Operasi katarak dapat dipertimbangkan bagi penderita yang tajam penglihatannya
menurun pada satu atau kedua mata. Tidak ada angka yang mutlak untuk indikasi
dilakukannya operasi. Katarak matur adalah indikasi dilakukannya operasi. Katarak
matur yang tidak dioperasi dapat menimbulkan komplikasi seperti uveitis dan glaukoma
(Jackson, 2008).
2.9.2 Teknik Pembedahan Katarak
Metode operasi yang umum dipilih untuk katarak dibagi menjadi 4 teknik :
1. Ekstraksi Katarak Intra Kapsular (ICCE)
Pembedahan dengan mengeluarkan seluruh lensa bersama dengan
kapsul. Dapat dilakukan pada zonula zinn yang telah rapuh atau berdegenerasi
dan mudah diputus. Pada katarak ini tidak akan terjadi katarak sekunder dan
merupakan tindakan pembedahan yang lama populer. Pembedahan ini dilakukan
dengan mempergunakan mikroskop dan pemakaian alat khusus. Kontraindikasi
operasi ini adalah pasien yang usianya kurang dari 40 tahun karena masih
memiliki ligamen hialoidea kapsular. Penyulit pada operasi ini adalah astigmat,
glaukoma, uveitis, endoftalmus, dan pendarahan (Sidarta, 2015).
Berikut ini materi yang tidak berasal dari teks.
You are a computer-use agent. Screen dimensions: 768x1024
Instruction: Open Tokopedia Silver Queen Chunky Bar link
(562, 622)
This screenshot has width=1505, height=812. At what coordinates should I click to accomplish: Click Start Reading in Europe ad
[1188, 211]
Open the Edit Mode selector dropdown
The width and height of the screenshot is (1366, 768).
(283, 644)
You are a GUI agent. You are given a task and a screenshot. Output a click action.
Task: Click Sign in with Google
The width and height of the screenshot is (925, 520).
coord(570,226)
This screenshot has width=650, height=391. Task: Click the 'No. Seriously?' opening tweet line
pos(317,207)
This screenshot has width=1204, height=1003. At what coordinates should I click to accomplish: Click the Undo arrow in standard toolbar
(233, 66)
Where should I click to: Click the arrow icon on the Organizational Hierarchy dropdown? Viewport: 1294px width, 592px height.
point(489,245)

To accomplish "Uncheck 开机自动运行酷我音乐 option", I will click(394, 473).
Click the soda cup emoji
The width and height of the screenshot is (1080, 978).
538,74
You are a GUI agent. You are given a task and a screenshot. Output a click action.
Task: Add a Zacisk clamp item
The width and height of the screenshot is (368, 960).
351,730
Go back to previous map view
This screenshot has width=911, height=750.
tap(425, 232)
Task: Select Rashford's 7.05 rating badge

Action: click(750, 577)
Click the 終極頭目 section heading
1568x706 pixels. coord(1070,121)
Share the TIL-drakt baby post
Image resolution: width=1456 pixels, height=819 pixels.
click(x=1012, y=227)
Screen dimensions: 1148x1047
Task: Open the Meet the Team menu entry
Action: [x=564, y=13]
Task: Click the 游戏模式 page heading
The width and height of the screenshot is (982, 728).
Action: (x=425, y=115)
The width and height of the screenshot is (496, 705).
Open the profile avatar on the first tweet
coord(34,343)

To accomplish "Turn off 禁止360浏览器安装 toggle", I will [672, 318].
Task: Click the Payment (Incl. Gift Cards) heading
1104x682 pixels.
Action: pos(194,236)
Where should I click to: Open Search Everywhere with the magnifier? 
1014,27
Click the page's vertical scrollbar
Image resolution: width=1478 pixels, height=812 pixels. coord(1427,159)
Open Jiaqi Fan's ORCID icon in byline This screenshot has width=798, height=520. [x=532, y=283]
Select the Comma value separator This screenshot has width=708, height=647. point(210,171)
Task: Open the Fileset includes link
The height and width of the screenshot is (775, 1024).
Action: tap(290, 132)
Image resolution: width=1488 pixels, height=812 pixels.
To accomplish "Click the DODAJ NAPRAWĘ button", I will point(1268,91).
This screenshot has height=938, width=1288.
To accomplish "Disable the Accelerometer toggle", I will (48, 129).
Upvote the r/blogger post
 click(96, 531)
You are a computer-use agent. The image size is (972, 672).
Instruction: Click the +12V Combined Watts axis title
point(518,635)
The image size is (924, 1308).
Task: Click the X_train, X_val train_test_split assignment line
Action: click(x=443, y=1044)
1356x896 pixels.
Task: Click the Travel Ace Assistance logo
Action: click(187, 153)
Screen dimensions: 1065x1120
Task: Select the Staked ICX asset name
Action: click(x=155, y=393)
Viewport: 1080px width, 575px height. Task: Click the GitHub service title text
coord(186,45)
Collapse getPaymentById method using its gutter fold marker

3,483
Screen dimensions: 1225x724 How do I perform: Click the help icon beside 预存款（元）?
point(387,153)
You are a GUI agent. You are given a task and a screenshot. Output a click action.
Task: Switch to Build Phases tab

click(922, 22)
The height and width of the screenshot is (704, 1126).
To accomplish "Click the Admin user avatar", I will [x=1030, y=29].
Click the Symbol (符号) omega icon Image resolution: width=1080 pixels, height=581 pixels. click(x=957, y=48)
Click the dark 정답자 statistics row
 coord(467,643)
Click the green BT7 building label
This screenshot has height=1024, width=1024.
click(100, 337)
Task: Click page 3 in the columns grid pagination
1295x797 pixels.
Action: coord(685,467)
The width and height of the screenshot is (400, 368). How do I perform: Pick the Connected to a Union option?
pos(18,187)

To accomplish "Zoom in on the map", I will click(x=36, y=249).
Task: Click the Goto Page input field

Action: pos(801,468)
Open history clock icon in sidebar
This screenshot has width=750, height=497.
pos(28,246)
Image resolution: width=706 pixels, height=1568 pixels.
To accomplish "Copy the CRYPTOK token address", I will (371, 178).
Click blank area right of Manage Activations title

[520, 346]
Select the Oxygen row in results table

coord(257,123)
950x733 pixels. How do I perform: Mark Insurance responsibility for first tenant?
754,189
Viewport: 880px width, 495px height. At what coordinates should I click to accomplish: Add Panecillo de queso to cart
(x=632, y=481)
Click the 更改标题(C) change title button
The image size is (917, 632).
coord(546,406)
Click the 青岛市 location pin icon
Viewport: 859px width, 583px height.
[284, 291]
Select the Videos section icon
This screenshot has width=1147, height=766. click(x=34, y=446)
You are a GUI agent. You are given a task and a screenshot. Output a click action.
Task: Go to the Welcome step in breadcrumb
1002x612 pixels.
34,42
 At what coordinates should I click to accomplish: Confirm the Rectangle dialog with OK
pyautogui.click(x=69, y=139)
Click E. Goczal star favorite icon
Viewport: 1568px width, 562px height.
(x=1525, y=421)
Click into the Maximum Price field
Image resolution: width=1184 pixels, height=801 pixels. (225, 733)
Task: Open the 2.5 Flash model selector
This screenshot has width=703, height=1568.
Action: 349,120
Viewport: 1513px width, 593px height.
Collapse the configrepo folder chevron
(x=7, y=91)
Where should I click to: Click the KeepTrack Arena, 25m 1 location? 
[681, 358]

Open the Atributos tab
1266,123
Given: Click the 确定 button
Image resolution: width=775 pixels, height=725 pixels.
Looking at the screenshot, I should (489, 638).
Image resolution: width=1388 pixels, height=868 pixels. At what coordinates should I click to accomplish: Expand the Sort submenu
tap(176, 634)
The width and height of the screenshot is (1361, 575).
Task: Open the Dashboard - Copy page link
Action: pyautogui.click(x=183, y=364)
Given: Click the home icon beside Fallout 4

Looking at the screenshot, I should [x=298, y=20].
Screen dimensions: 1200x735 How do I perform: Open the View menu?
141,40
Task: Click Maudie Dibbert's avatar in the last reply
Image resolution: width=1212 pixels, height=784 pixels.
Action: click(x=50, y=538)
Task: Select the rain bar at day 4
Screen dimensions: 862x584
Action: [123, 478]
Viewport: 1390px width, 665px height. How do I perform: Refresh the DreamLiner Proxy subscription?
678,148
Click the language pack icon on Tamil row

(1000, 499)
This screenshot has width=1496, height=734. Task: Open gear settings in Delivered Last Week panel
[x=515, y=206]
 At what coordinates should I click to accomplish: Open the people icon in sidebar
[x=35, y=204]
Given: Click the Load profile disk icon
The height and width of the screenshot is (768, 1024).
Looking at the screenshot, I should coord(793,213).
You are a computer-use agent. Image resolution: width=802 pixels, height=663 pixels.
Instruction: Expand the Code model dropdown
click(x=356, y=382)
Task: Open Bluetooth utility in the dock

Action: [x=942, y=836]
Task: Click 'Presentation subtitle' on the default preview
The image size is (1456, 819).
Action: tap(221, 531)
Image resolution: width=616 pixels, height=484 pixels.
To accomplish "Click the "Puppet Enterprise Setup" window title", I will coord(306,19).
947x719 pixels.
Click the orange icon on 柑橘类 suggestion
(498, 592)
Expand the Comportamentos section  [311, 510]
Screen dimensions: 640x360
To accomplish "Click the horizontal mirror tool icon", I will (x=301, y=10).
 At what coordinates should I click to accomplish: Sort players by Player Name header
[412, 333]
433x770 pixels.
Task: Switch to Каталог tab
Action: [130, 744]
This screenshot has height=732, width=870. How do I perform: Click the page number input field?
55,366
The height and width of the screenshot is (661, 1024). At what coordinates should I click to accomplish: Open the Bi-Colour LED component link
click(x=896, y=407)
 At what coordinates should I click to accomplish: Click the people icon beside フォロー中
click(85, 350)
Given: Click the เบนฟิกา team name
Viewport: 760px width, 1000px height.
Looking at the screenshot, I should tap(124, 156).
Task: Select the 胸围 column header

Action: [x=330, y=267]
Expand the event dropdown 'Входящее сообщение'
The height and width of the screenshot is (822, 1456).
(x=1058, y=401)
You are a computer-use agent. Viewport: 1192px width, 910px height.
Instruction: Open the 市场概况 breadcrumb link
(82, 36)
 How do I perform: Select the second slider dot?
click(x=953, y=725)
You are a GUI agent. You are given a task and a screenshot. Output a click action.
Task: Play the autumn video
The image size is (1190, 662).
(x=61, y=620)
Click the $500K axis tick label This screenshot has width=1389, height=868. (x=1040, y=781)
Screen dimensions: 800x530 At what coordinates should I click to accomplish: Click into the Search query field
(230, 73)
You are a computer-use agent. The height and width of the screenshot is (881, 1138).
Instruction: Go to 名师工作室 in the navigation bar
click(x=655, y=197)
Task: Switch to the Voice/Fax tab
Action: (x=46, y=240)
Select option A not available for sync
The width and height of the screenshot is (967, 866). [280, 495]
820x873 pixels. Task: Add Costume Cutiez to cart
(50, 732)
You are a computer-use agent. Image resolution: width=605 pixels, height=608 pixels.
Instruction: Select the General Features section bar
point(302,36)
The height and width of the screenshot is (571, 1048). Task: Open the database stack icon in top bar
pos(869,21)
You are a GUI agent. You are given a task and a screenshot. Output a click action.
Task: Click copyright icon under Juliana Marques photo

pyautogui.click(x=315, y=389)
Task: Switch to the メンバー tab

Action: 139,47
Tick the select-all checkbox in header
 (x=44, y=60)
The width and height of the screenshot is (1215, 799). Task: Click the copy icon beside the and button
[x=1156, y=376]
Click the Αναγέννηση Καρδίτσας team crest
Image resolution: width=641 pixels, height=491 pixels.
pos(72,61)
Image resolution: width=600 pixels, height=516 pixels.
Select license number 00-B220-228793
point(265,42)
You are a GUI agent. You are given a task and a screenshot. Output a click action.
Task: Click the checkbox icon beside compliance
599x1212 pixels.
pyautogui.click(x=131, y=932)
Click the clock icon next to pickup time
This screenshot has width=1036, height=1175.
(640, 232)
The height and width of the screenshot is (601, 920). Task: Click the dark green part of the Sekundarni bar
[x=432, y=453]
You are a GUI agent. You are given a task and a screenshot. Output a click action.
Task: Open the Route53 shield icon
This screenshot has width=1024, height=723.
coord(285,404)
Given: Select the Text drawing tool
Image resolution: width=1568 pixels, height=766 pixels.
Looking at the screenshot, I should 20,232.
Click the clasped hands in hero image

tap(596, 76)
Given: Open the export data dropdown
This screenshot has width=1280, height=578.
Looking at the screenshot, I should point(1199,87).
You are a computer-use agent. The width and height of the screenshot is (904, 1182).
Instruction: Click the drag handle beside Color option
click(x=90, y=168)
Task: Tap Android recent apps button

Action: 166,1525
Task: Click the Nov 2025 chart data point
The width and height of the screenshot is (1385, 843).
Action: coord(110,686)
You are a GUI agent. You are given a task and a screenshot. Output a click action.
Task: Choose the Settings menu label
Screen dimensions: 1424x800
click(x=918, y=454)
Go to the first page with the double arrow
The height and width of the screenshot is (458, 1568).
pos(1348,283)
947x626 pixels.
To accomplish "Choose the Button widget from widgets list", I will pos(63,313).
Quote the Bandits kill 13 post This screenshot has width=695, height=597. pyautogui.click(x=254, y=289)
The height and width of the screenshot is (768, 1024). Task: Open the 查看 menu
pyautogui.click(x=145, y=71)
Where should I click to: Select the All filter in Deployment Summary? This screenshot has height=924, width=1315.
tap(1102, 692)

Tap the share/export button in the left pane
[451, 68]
Gambar 2.3 Ekstraksi Katarak Intra Kapsular


2. Ekstraksi Katarak Ekstra Kapsular
Metode operasi yang umum dipilih untuk katarak dewasa atau anak- anak
adalah meninggalkan bagian posterior kapsul lensa. Penanaman lensa
intraokular merupakan bagian dari prosedur ini. Insisi dibuat pada limbus atau
kornea perifer, bagian superior atau temporal. Dibuat sebuah saluran pada
kapsul anterior lalu nukleus serta korteks lensa akan diangkat. Kemudian lensa
intraokular ditempatkan pada ’’kantung kapsular’’ yang sudah kosong, disangga
oleh kapsul posterior yang masih utuh (Vaughan, 2012).
Jahitan pada mata dilakukan dengan nilon monofilamen halus. Jahitan ini
dapat diangkat pada periode selanjutnya jika menyebabkan distorsi pada mata
dan astigmatisme, dapat juga diserap dengan sendirinya dalam 2-3 tahun
(Jackson, 2008).
Gambar 2.4 Ekstraksi Katarak Ekstra Kapsular
3. Fakoemulsifikasi
Saat ini teknik fakoemulsifikasi adalah teknik ekstraksi katarak
ekstrakapsular yang paling sering digunakan. Teknik ini menggunakan vibrator
ultrasonik genggam untuk menghancurkan nukleus yang keras sehingga
substansi nukleus dan korteks dapat diaspirasi melalui suatu insisi berukuran
sekitar 3 mm. Ukuran insisi tersebut cukup untuk memasukkan lensa intraokular
yang dapat dilipat (foldable intraocular lens). Jika digunakan lensa intaokular
yang kaku, insisi perlu dilebarkan sampai sekitar 5 mm. Keuntungan yang
didapat dari tindakan bedah insisi kecil adalah kondisi intraoperasi lebih
terkendali, menghindari penjahitan, perbaikan luka yang lebih cepat dengan
derajat distorsi kornea yang lebih rendah, dan mengurangi peradangan
intraokular pasca operasi dimana semuanya berakibat pada rehabilitasi
penglihatan yang lebih singkat (Vaughan, 2012).
Walaupun demikian, teknik fakoemulsifikasi ini menimbulkan risiko yang
lebih tinggi terhadap terjadinya pergeseran materi nukleus ke posterior melalui
robekan kapsul posterior. Kejadian ini membutuhkan tindakan bedah vitreoretina
yang kompleks. Setelah tindakan bedah katarak ekstrakapsular apapun,
mungkin terjadi kekeruhan sekunder pada kapsul posterior yang memerlukan
disisi dengan menggunakan laser YAG-neodymium. Metode ini termasuk non-
invasif dengan memberikan pulsasi energi laser yang menimbulkan “ledakan-
ledakan” kecil di jaringan sasaran, membentuk sebuah lubang kecil pada kapsul
posterior di sumbu pupil (Vaughan, 2012).
4. Small Incision Cataract Surgery (SICS)
Teknik ini merupakan modifikasi dari teknik ECCE, yang mengeluarkan
nukleus dengan tetap mempertahankan kapsul posterior berada di tempatnya.
Dengan metode ini, insisi dilakukan sepanjang 5-7 mm pada superior limbus.
Setelah lensa intraokular dimasukkan, insisi akan dijahit (Vaughan, 2012).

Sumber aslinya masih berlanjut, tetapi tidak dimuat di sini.